**INPUT MATERIAL:**

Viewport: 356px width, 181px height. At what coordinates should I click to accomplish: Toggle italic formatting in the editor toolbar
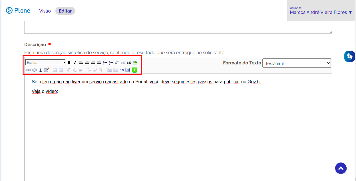(75, 63)
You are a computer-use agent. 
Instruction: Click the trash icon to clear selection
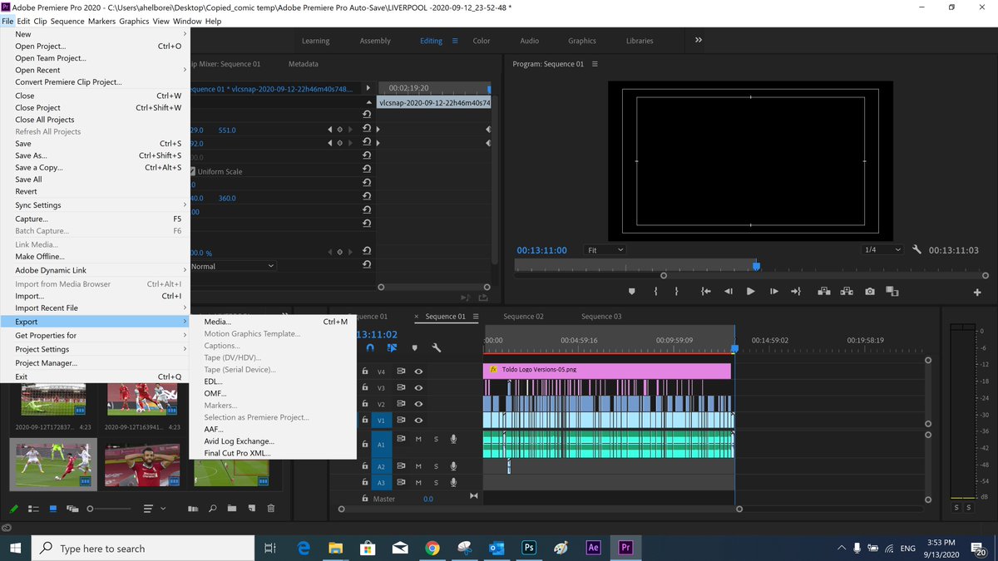[271, 509]
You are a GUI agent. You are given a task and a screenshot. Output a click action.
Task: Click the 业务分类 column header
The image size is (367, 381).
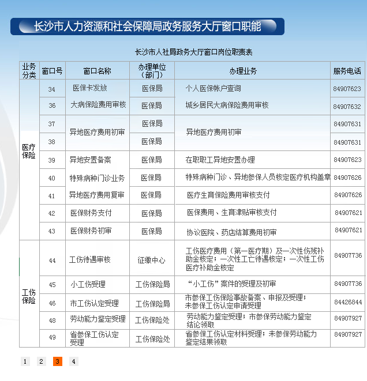click(x=29, y=70)
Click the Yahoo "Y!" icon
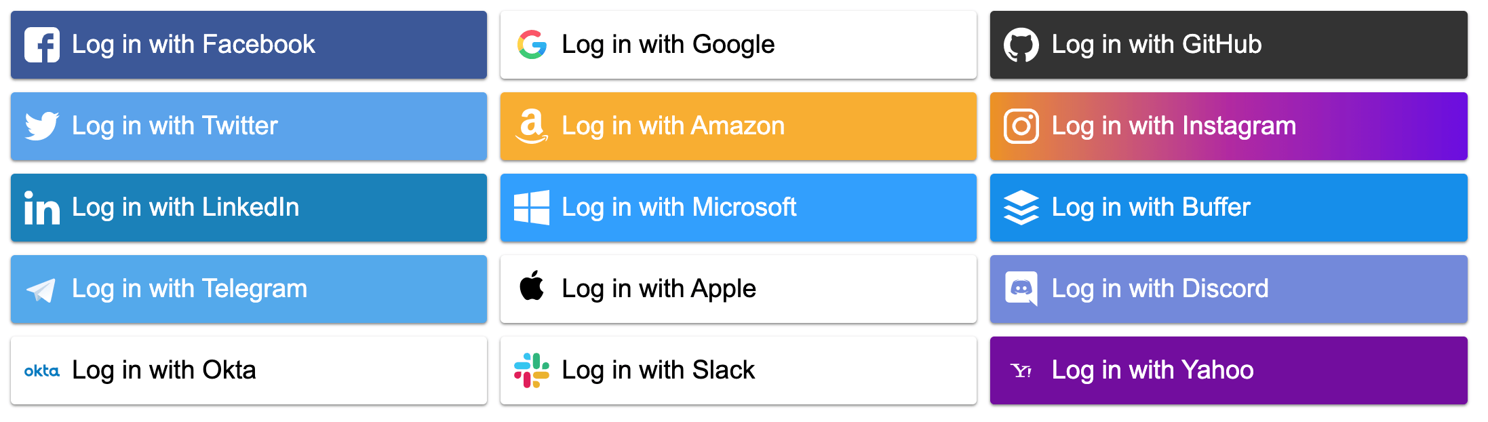 1023,370
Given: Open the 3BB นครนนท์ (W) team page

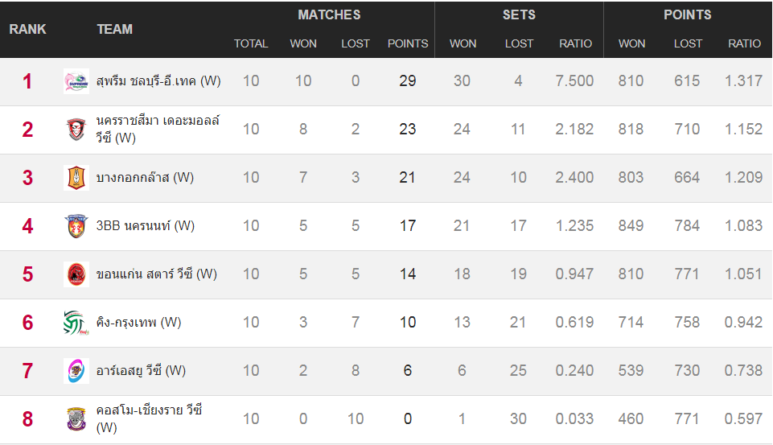Looking at the screenshot, I should click(x=145, y=226).
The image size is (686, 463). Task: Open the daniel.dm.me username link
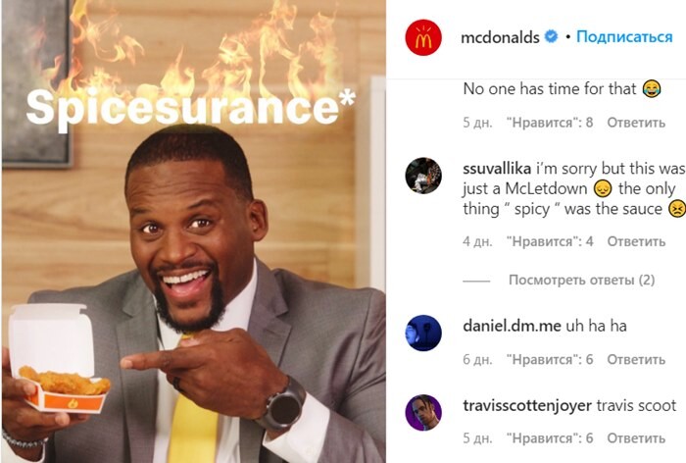coord(512,326)
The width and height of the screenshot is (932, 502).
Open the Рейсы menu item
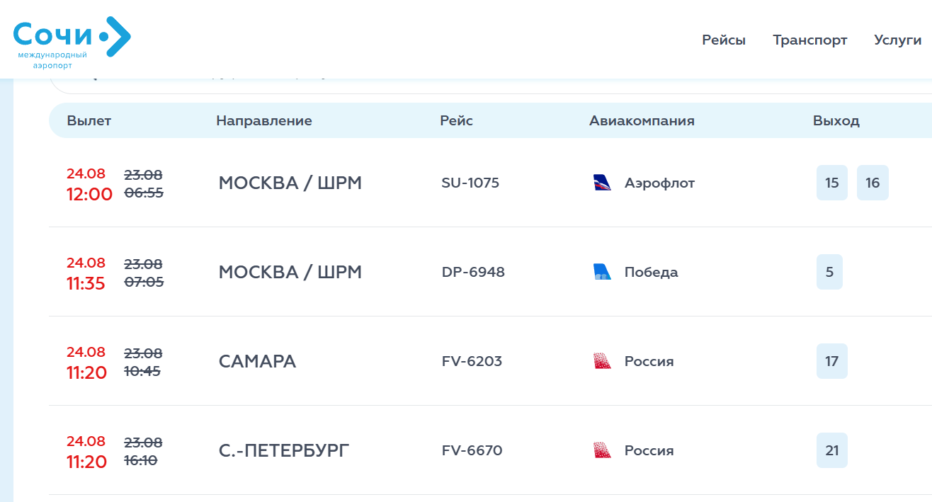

**WORK TO COMPLETE:** Give the entries above again, exactly as written and free of images.

**EXPECTED OUTPUT:**
Viewport: 356px width, 181px height. At what coordinates should I click to accomplish: Toggle italic formatting in the editor toolbar
(75, 63)
You are a computer-use agent. 
Instruction: Click the trash icon to clear selection
[271, 509]
You are a GUI agent. You are given a task and a screenshot. Output a click action.
Task: Click the 业务分类 column header
The image size is (367, 381).
click(x=29, y=70)
Click the Yahoo "Y!" icon
 1023,370
Given: Open the 3BB นครนนท์ (W) team page

Looking at the screenshot, I should click(x=145, y=226).
The image size is (686, 463). Task: Open the daniel.dm.me username link
coord(512,326)
The width and height of the screenshot is (932, 502).
Open the Рейсы menu item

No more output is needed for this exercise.